About Archive Tags RSS Feed

 

Spent the weekend improving the internet

29 November 2015 21:50

This weekend I've mostly been tidying up some personal projects and things.

http://debian-administration.org/

This was updated to use recaptcha on the sign-up page, which is my attempt to cut down on the 400+ spam-registrations it receives every day.

I've purged a few thousand bogus-accounts, which largely existed to point to spam-sites in their profile-pages. I go through phases where I do this, but my heuristics have always been a little weak.

http://dhcp.io/

This site offers free dynamic DNS for a few hundred users. I closed fresh signups due to it being abused by spammers, but it does have some users and I sometimes add new people who ask politely.

Unfortunately some users hammer it, trying to update their DNS records every 60 seconds or so. (One user has spent the past few months updating their IP address every 30 seconds, ironically their external IP hadn't changed in all that time!)

So I suspended a few users, and implemented a minimum-update threshold: Nobody can update their IP address more than once every fifteen minutes now.

Literate Emacs Configuration File

Working towards my stateless home-directory I've been tweaking my dotfiles, and the last thing I did today was move my Emacs configuration over to a literate fashion.

My main emacs configuration-file is now a markdown file, which contains inline-code. The inline-code is parsed at runtime, and executed when Emacs launches. The init.el file which parses/evals is pretty simple, and I'm quite pleased with it. Over time I'll extend the documantion and move some of the small snippets into it.

Offsite backups

My home system(s) always had a local backup, maintained on an external 2Tb disk-drive, along with a remote copy of some static files which were maintained using rsync. I've now switched to having a virtual machine host the external backups with proper incrementals - via attic, which beats my previous "only one copy" setup.

Virtual Machine Backups

On a whim a few years ago I registered rsync.io which I use to maintain backups of my personal virtual machines. That still works, though I'll probably drop the domain and use backup.steve.org.uk or similar in the future.

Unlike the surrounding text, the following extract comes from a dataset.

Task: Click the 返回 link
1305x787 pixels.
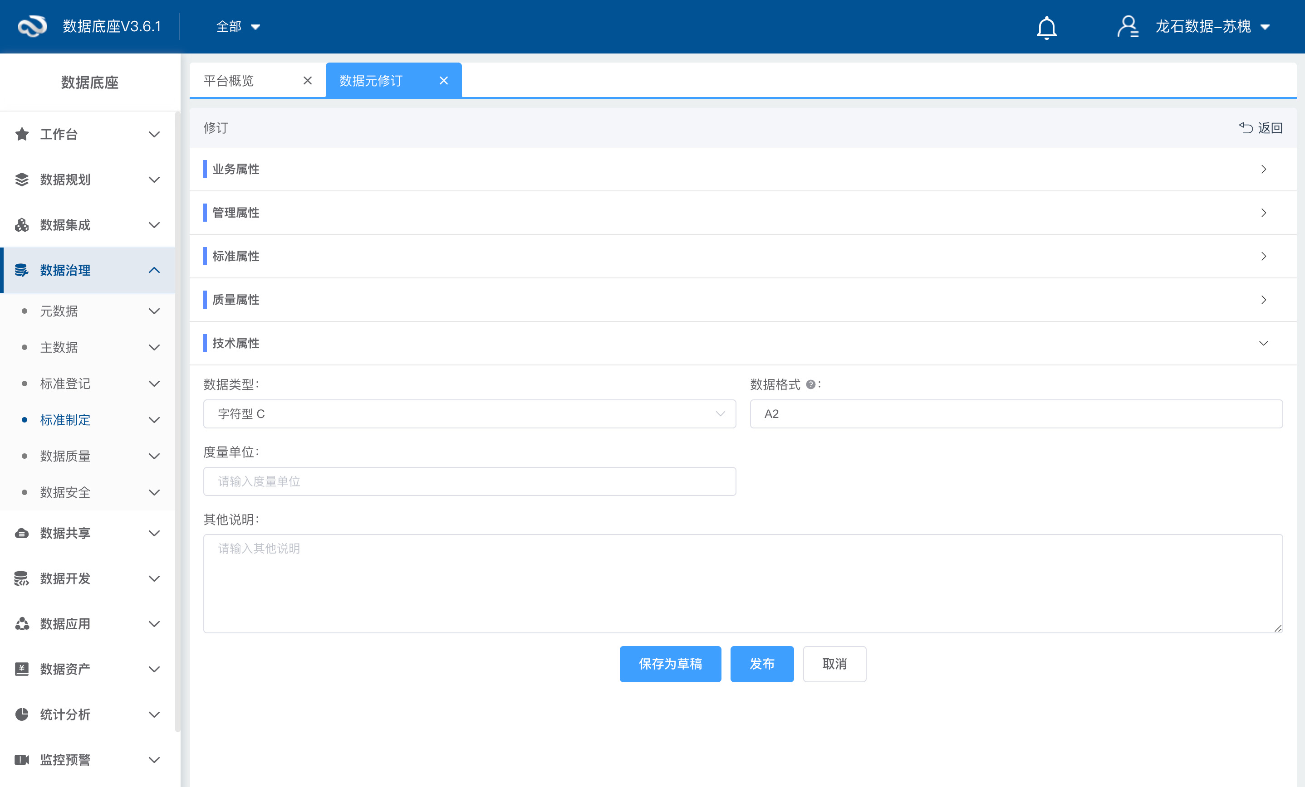Action: 1261,128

FWIW the external backups are hosted on BigV, which gives me a 2Tb "archive" disk for a £40 a month. Perfect.

| 4 comments

 

Comments on this entry

icon Serge at 15:55 on 29 November 2015

Why don't you prefer hubic.com, 10TB for 50€/year?

icon Steve Kemp at 17:04 on 29 November 2015
http://www.steve.org.uk/

I picked this one because it's fast, UK-based, and I work there :)


icon anarcat at 22:12 on 29 November 2015
https://anarc.at

i recommend you take a look at Borg, it is a fork of attic with tons of bugfixes and enhancements.

http://borgbackup.rtfd.org/

icon Steve Kemp at 05:48 on 30 November 2015
http://www.steve.org.uk/

Thanks for the tip. I've seen borg mentioned in the past, but I've not got a clear idea of what gain it would give me.

I see several bugfixes, which seems nice, but also I see compatibility issues - requiring client and server to be upgraded in sync.

For the moment I think I'll wait and see how things turn out over the next few months. I've been using attic for my personal machines for a good few months and haven't hit any real issues to date.